Inmitten der politischen Ereignisse von 1941 kam Heide Wendt als erstes von vier Kin­dern in Berlin‐Friedenau zur Welt. Zu dieser Zeit war Berlin ein Kriegsschauplatz, Trüm­mer bestimmten das Stadtbild. Die junge Heide bemerkte die nächtlichen Fliegerbomber jedes Mal als Erste, weckte ihre Mutter, um Schutz im Keller zu suchen. Das Haus blieb unversehrt, doch einige Familienmitglieder verloren auf tragische Weise ihr Leben. 

Sie nahm an der Arbeitsgruppe „Frauen und Frieden“ teil, wurde stellvertretende Sprecherin und reiste als eine von 40 deutschen Frauen mit dem Deutschen Frauenrat im September 1995 nach Peking zur vierten Weltfrauenkonferenz der Vereinten Nationen. 

Nicht zufällig wurde wenige Monate später das Frauennetzwerk für Frieden e.V. (FNF) gegründet und für Heide begann ein neuer Lebensabschnitt. Als „plötzlich anderer Mensch“ beschreibt sie ihr Wesen in diesen ersten Jahren der aktiven Friedensarbeit, und alles damit Zusammenhängende als „Geschenk in meinem Leben“. 

Erinnerungsorte in Bonn:

  • Bertha von Suttner Denkmal: Bertha-von-Suttner-Platz 25
  • Büro der Friedensfrauen: Kaiserstr. 201

SABRIYE TENBERKEN (*1970)

von Gera Kessler

Tibetologin  & Gründerin einer Blindenschule in Tibet und einer Ausbildungsstätte für soziale Visionäre aus Randgruppen in Indien

 "Meine Mutter hat immer zu mir gesagt: Wenn du etwas wirklich willst, dann wirst du es auch irgendwie schaffen."    


 Mit etwa 10 Jahren beginnt sie  zu spüren, dass sich ihre Sehfähigkeit aufgrund einer angeborenen Netzhauterkrankung weiter vermindert. Die anderen Kinder in ihrer Bonner Waldorfschule hänseln sie, und die Lehrer*innen beginnen sie zu bemitleiden. Und dann wird sie mit der Autobiographie von Angela Davis konfrontiert, die ihren Weg aus den Diskriminierungen als schwarze Frau in Amerika gefunden hatte, indem sie die damit verbundene Abwertung für sich selbst aufhob: „Black is beautiful“. Und für Sabriye, die mit 12 Jahren vollständig erblindet ist, ergibt sich daraus, wie sie sagt, ihr Weg in die Zukunft: „Black is beautiful –  black is blind – blind is beautiful“.

ARBEITSAUFTRAG: Wie könnte der Text über Heide Wendt und Sabriye Tenberken nach seinem letzten Satz weitergehen? Schreiben Sie eine Fortsetzung.

GESAMMELTES MATERIAL:
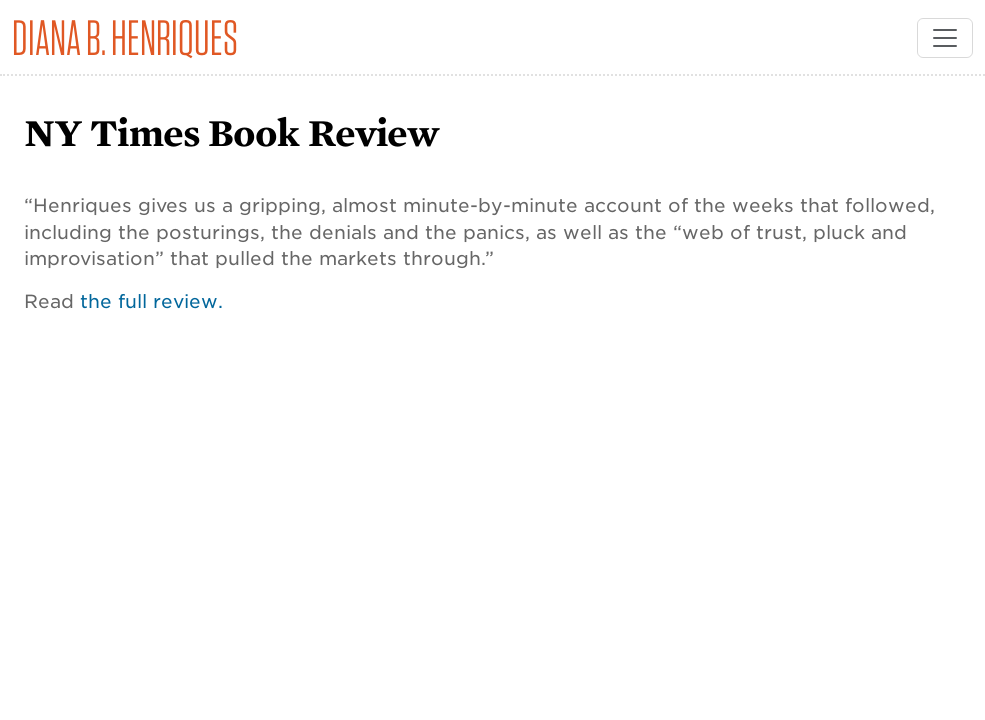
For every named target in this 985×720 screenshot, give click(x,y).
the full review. (151, 301)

SCHRIFTLICHE ANTWORT:
"Früher in Bonn sagte man mir manchmal: ‚geh doch dahin wo der Pfeffer wächst‘: jetzt bin ich genau da, wo der Pfeffer wächst ‐ und noch vieles anderes.

Erinnerungsorte in Bonn:

  • Freie Waldorfschule: Stettiner Str. 21

INGEBORG WICK (*1946)

von Barbara Degen

Anglistin, Romanistin, Aktivistin der Anti-Apartheid-Bewegung & Analytikerin des Zusammenhangs von Frauen und Weltwirtschaft 

1974 machte Ingeborg Wick das Zweite Staatsexamen als Lehrerin. Sie bekam den Hinweis, dass die von Kirchenvertretern wie dem Pfarrer Markus Braun gegründete Anti-Apartheid-Bewegung (AAB), ein gemeinnütziger Verein, eine/n Geschäftsführer/in suchte. Inge­borg Wick bekam den Job und verzichtete damit auf eine gesicherte Stelle im öffentlichen Schuldienst. Sie eröffnete das Büro in Bonn, um Einfluss auf die bundesdeutsche Politik zum südlichen Afrika zu nehmen.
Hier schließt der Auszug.